As it was, I’d had to give in and send Mattia to find me a better cushion for my desk chair.

He hadn’t commented. He hadn’t needed to.

But small humiliations—and also large, thrusting humiliations that had me gasping and moaning in the middle of the night—aside, life had gotten noticeably smoother and more pleasant since Benedict had started…humiliating me. I’d been forced to face the fact that Benedict had been right when he’d described how my subjects felt about me. They reallyhadthought me a joyless, sour stick-in-the-mud before I took upwith Benedict and proved I had human desires after all.

Even Benedict hadn’t been too obnoxious. At least, no more than usual. He hadn’t been talking much during the time we’d needed to spend together out of bed, mostly taking our meals. But the one evening we’d been at loose ends after supper and before bed, and he’d already fucked me, he’d actually produced a book from somewhere and flung himself down on my sitting room sofa. And when I’d sunk low enough, goaded by the oppressive nature of the silence, to snidely remark on my surprise that he’d learned to read, I’d only gotten a sharp glance over the top of the book and a grunt.
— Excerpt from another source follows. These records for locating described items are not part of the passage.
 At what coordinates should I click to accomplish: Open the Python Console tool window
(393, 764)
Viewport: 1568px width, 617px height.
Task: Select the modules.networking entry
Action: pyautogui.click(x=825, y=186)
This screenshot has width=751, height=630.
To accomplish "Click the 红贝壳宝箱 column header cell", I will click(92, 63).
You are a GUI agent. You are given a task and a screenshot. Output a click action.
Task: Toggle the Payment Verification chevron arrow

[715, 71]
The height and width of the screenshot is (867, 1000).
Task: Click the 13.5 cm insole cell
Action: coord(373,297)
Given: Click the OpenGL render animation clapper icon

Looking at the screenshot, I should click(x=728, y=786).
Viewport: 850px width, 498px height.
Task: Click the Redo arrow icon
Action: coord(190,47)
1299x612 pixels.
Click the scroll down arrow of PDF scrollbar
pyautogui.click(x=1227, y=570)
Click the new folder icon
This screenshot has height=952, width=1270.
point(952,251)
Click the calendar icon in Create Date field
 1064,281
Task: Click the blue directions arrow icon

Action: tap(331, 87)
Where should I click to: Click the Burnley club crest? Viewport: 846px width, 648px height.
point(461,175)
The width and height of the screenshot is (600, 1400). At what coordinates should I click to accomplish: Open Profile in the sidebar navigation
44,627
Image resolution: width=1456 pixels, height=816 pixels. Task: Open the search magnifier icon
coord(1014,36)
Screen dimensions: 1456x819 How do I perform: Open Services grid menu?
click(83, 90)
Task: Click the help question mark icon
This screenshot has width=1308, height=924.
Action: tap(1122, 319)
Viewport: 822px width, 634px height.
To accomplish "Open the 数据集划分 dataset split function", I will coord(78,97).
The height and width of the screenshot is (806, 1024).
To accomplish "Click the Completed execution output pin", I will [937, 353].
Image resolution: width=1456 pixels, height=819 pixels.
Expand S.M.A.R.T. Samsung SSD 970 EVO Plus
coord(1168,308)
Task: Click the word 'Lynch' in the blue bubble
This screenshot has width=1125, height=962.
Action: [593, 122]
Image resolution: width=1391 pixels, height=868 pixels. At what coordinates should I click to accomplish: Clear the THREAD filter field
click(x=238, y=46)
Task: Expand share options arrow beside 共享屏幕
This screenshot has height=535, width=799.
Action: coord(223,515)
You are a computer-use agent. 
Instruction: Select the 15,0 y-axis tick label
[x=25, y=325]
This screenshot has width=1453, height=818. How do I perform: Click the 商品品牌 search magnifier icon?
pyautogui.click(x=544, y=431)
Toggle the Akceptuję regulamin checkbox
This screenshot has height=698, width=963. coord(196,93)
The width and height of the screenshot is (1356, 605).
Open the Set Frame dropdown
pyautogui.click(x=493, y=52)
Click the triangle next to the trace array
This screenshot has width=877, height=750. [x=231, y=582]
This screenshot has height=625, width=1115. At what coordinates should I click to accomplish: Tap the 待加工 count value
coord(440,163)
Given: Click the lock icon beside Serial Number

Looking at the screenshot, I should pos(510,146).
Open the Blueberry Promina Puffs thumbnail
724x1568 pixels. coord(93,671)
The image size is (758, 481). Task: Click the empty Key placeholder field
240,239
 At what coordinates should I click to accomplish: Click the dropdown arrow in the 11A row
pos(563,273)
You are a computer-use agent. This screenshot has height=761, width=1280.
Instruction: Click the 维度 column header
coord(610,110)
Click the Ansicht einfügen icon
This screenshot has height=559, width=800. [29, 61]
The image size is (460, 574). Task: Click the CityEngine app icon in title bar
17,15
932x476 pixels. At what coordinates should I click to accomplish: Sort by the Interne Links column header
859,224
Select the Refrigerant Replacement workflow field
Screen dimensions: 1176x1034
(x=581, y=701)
Who could blame him, I supposed, given the way I’d embarrassed myself by drunkenly weeping about my mother? Gods. He probably hoped I’d never speak to him on any topic of substance again.

Anyway, his mute companionship might have left me too fidgety to enjoy my meals very much, but at least I’d lost the jumpiness that came with wondering if someone would murder me. Benedict had (many, many) faults, but he could protect me. His years of surviving wars and politics proved that. My continued life and health proved it too. I actually felt physically much better than I had for a while.

And so those eleven days slipped by almost without my noticing their passage, as I hid myself away in meetings with justiciary and diplomatic functionaries during the day and yielded to a silent, brooding Benedict at night.